#365
Sep 28, 2025
Books
This week I read:
The Anechoic Chamber a collection of short stories by Will Wiles
Pretty good, I would say A Private Square of Sky was my favourite, but Meat Stream was definitely the most weird. A lot of people kind of went nuts during the pandemic, didn’t they…
Volume 20 of That Time I Got Reincarnated as a Slime by Fuse
Building on what I said when I read volume 19, the series has just got bad now. Very little actually happened in this volume, it’s almost entirely one long fight which doesn’t even get resolved, it ends on a cliffhanger. I’m too far in now to drop it without feeling bad, but I hope the author doesn’t keep dragging this out.
The Reddening by Adam Nevill
I find Adam Nevill a bit hit or miss. This one was definitely better than Cunning Folk, not up to the standards of The Ritual or Last Days, but still pretty good. The main criticism I have is that the villains are a bit incompetent, “mysterious rural disappearances ultimately due to cult sacrifices” is a good premise, but there were too many disappearances, which is what led to their downfall admittedly, but the cult had supposedly been operating for decades without being noticed.
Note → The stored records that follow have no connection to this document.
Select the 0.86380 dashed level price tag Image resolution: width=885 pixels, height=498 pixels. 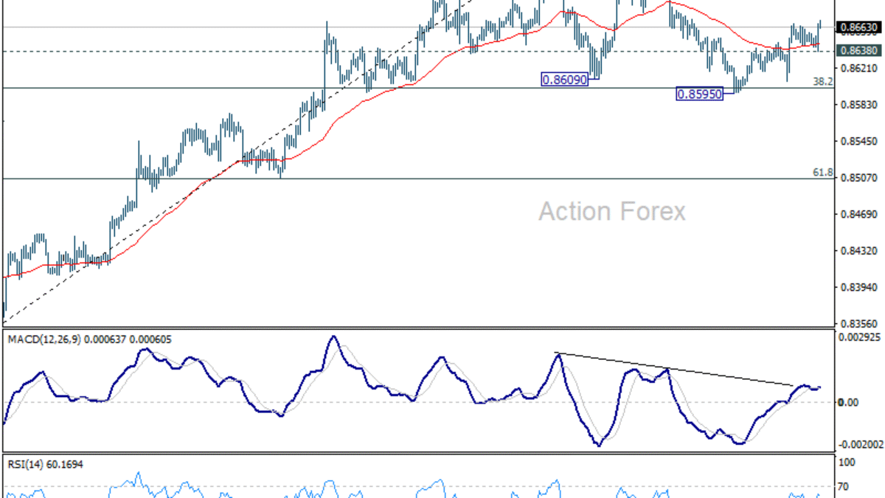(x=859, y=50)
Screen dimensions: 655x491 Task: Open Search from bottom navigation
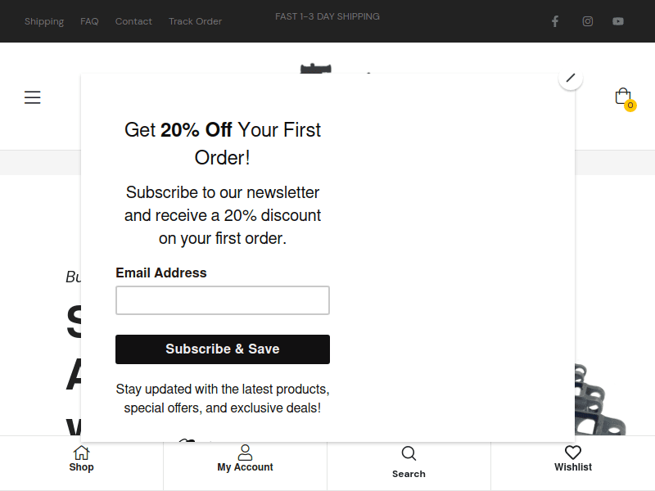(409, 462)
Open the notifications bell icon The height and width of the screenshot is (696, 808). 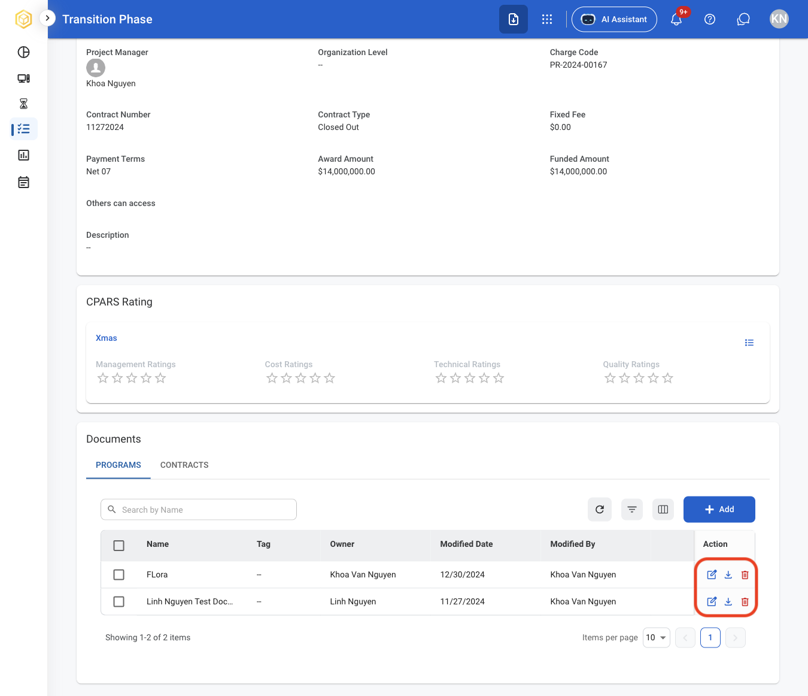tap(676, 19)
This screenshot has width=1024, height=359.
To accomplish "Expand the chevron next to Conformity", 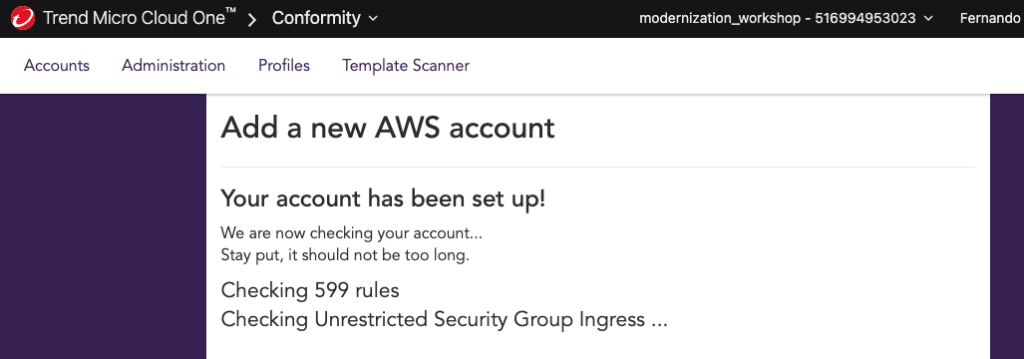I will pyautogui.click(x=373, y=19).
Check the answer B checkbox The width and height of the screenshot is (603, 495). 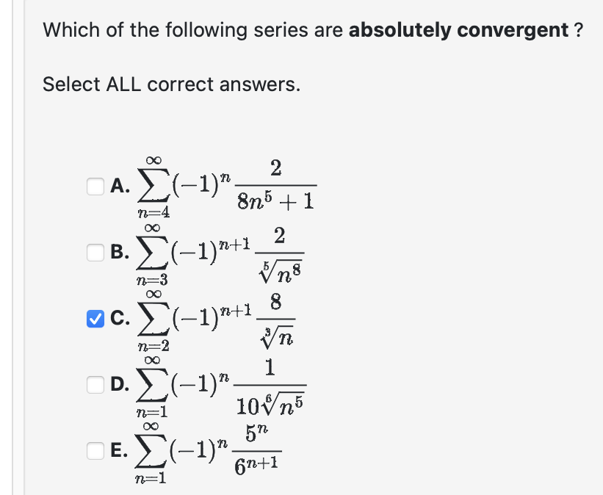pos(94,253)
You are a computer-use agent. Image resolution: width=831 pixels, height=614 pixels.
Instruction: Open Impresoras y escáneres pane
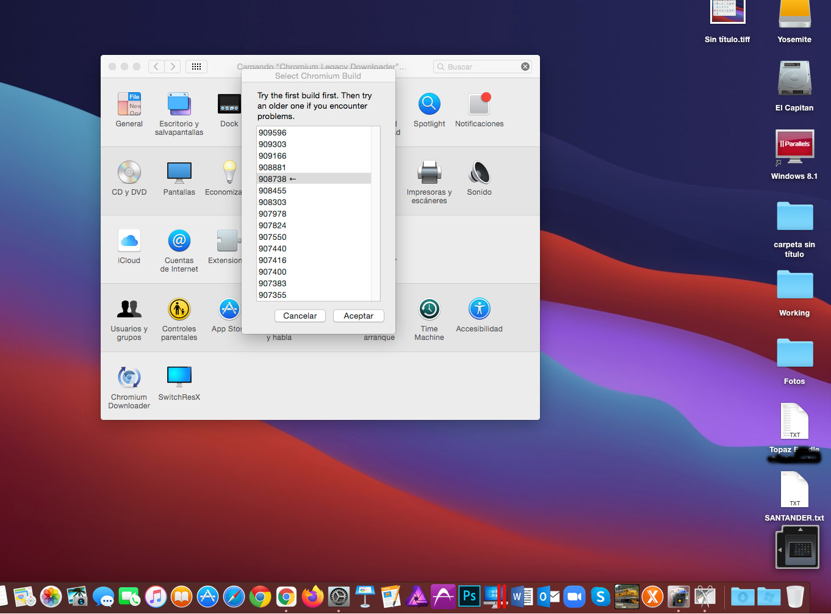pyautogui.click(x=429, y=173)
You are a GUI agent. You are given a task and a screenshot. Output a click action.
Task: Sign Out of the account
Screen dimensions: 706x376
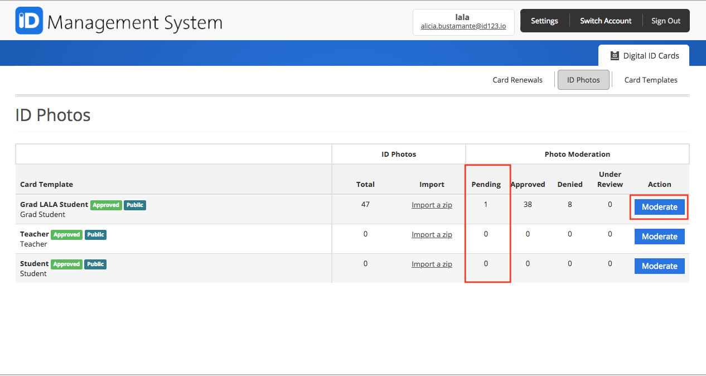tap(666, 21)
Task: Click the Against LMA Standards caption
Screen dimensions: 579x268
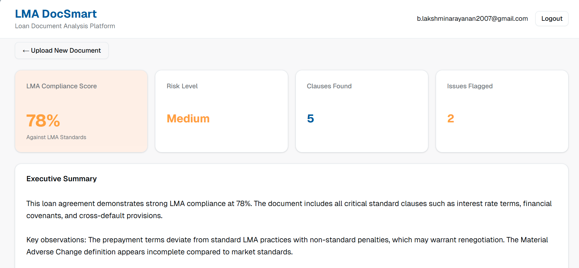Action: point(56,137)

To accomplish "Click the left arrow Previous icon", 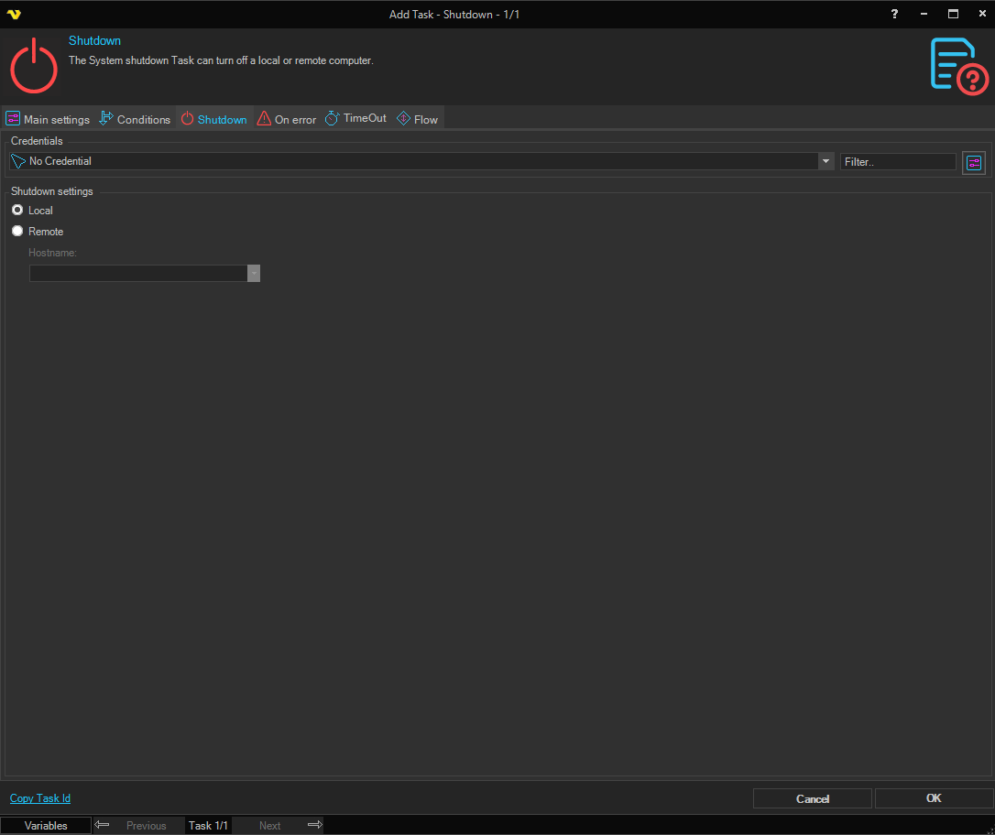I will pyautogui.click(x=103, y=825).
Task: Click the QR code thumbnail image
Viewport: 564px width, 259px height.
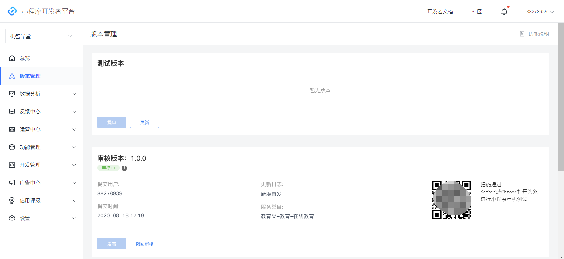Action: (x=451, y=200)
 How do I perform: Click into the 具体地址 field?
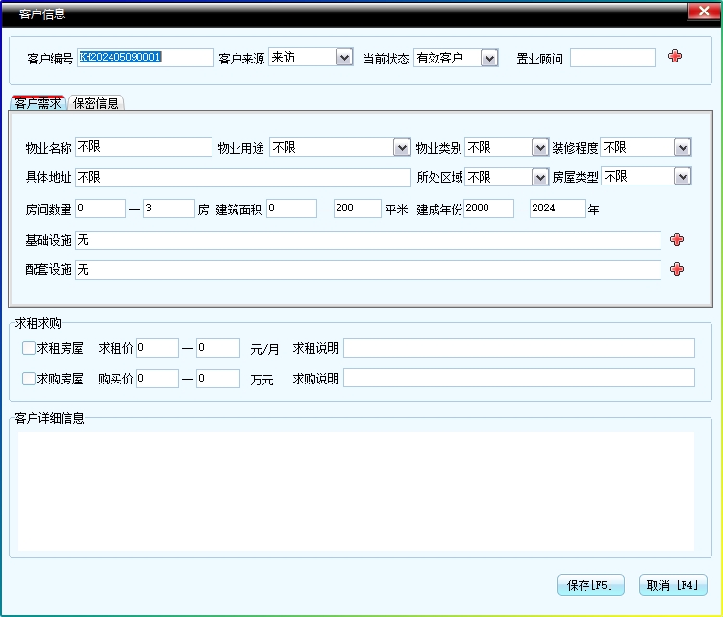point(242,178)
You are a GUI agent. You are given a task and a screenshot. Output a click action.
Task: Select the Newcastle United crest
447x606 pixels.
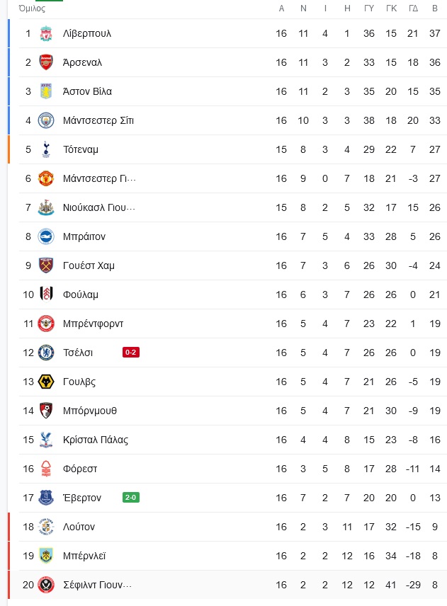[x=46, y=207]
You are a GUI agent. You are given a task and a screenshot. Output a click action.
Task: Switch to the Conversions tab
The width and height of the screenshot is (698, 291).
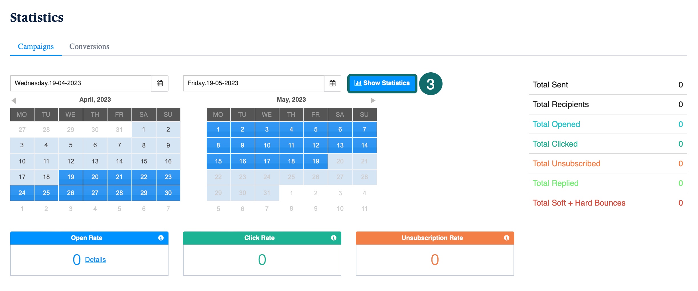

I have seen that his short stories are pretty universally liked, even by those who don’t like his novels, so I should check those out some time.
Roleplaying Games
Dolmenwood is here!

The Halls of Arden Vul
This week the players worked through three more of the Trials of Arden: they’ve now done five of twelve. Really, they’re not that hard for a party as high level and well-equipped as we’ve got, though there are some difficulty spikes coming up: the sixth trial potentially involves wandering a forest for several days, which could prove fatal for an underprepared party; the eighth involves evading a nigh-indestructible golem; the ninth requires fighting through an endless horde of undead (or, alternatively, slaying over a thousand ghasts); the tenth can, if you’re unlucky, involve a lich; and the eleventh requires stealing an egg from two ancient dragons.
The ninth is the real challenge, I think.
And the reward… is a mixed blessing. Upon completing all the trials, the champion can meet Arden herself, now ascended to demigodhood, who presents them with her holy spear and tasks them with purging the heqeti. I say it’s a mixed blessing because we’ve previously said that battling the heqeti would trigger the end of the campaign: it’s such a big, high-stakes, dramatic, narratively satisfying challenge, that any other ending after that would feel much less exciting. Better to end on a high note.
Still, what a way to end things.
Miscellaneous
I watched season 3 of Foundation this week. The show is consistently good, which is nice for an adaptation. I found Demerrzel’s ending quite sad, as she was so close to freedom; and found the twist of the Mule’s identity confusing. I was expecting a twist—there’s one in the book—but I’m not sure how it works given that we see the supposed-Mule using psionics while far separated from the actual-Mule; was the supposed-Mule still a psion, just one in service to the actual-Mule?